Francis C. M. Wei (Wei Zhuomin (韋卓民); 1888–1976) was a Chinese Christian educator and the first Chinese president of Huachung University.

== Biography ==
Wei grew up in a non-Christian home and was sent by his father, a tea merchant from Zhuhai, to receive a western education at the American Episcopal missionary school, Boone College. In 1911, he both graduated with a BA from Boone and was baptized into the Episcopal Church. He stayed at Boone to teach mathematics and pursue an MA, completing a thesis on "The Political Principles of Mencius." Wei pursued another MA in comparative philosophy at Harvard University (1918–1919), studying under William E. Hocking, before pursuing a PhD from the School of Economics, University of London (1927–1929), writing a thesis on "A Study of the Chinese Moral Tradition and Its Social Values."

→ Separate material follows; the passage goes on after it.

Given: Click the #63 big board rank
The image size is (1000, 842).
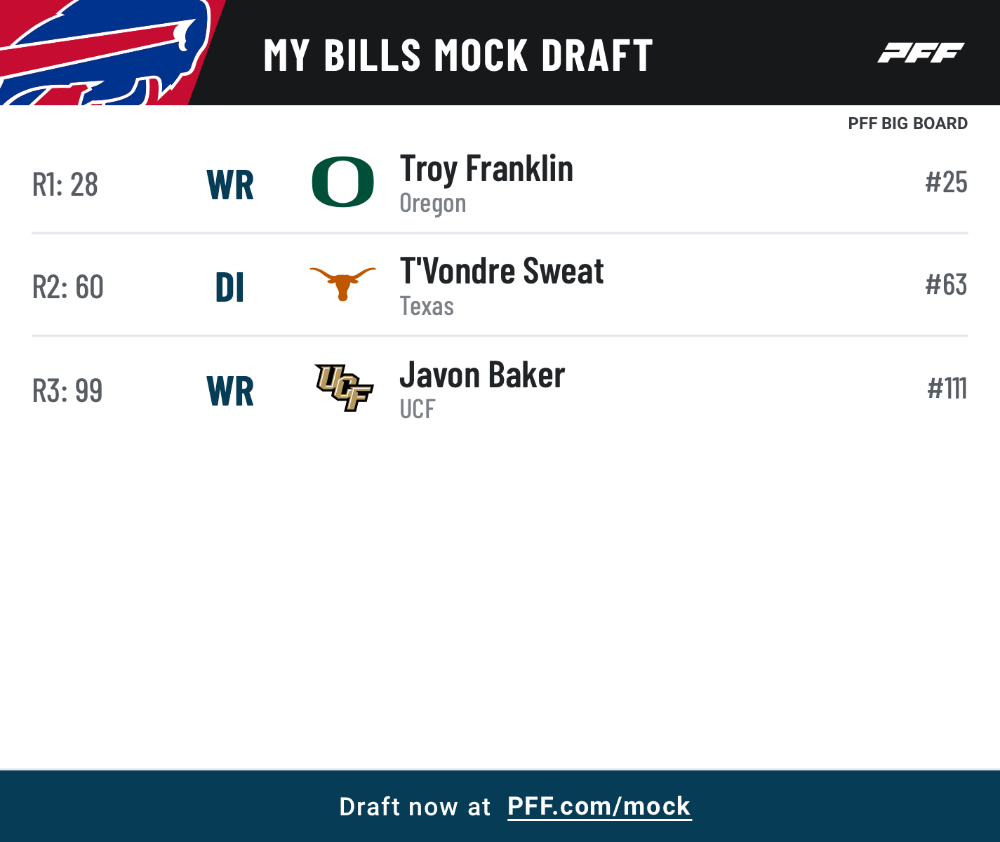Looking at the screenshot, I should tap(946, 284).
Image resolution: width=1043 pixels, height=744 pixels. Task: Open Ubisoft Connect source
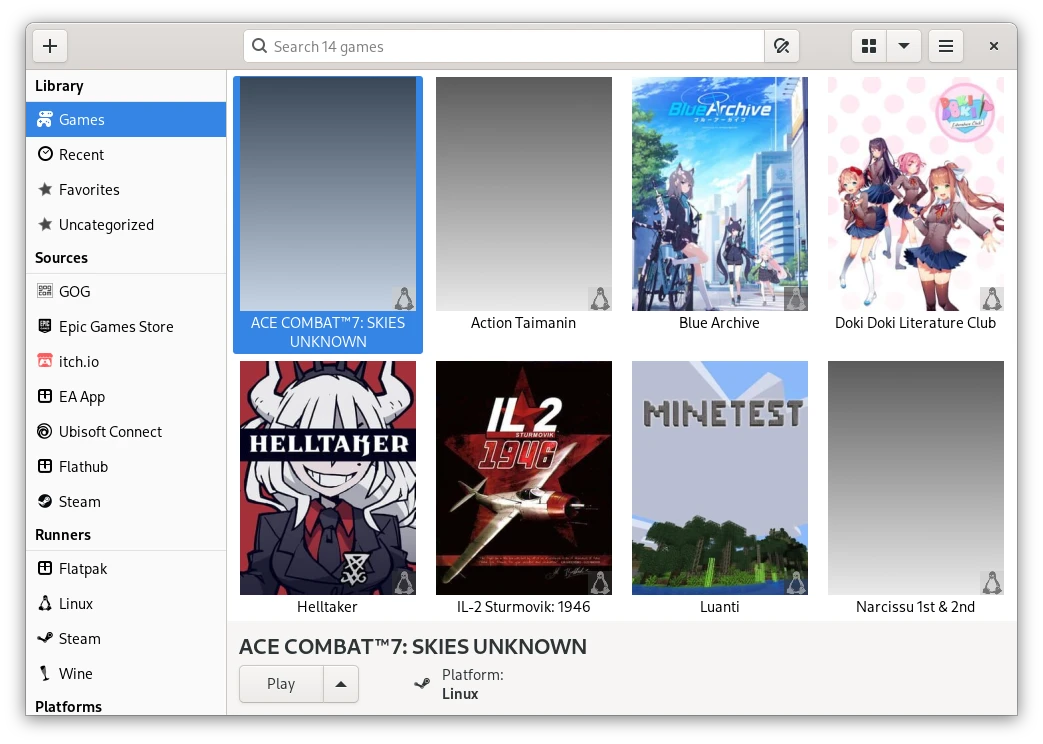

In 1925, Wei served as vice president of the newly formed Huachung University and, after completing his PhD in London, he returned to Huachung to serve as its first Chinese president from 1929 until his retirement in 1951. He was also a visiting professor at Yale Divinity School (1937–1937) and was the first Henry W. Luce Visiting Professor of World Christianity at Union Theological Seminary, New York in 1945.

== Bibliography ==
- Wei, Francis C. M. (1916). "The Political Principles of Mencius"
- Wei, Francis C. M. (1945). "Rooting the Christian Church in Chinese Soil"
- Wei, Francis C. M. (1947). "The Spirit of Chinese Culture"
- Wei Zhuomin (1980). "Wei Zhuomin Boshi jiaoyu wenhua zongjiao lun wenji 韋卓民博士教育文化宗教論文集"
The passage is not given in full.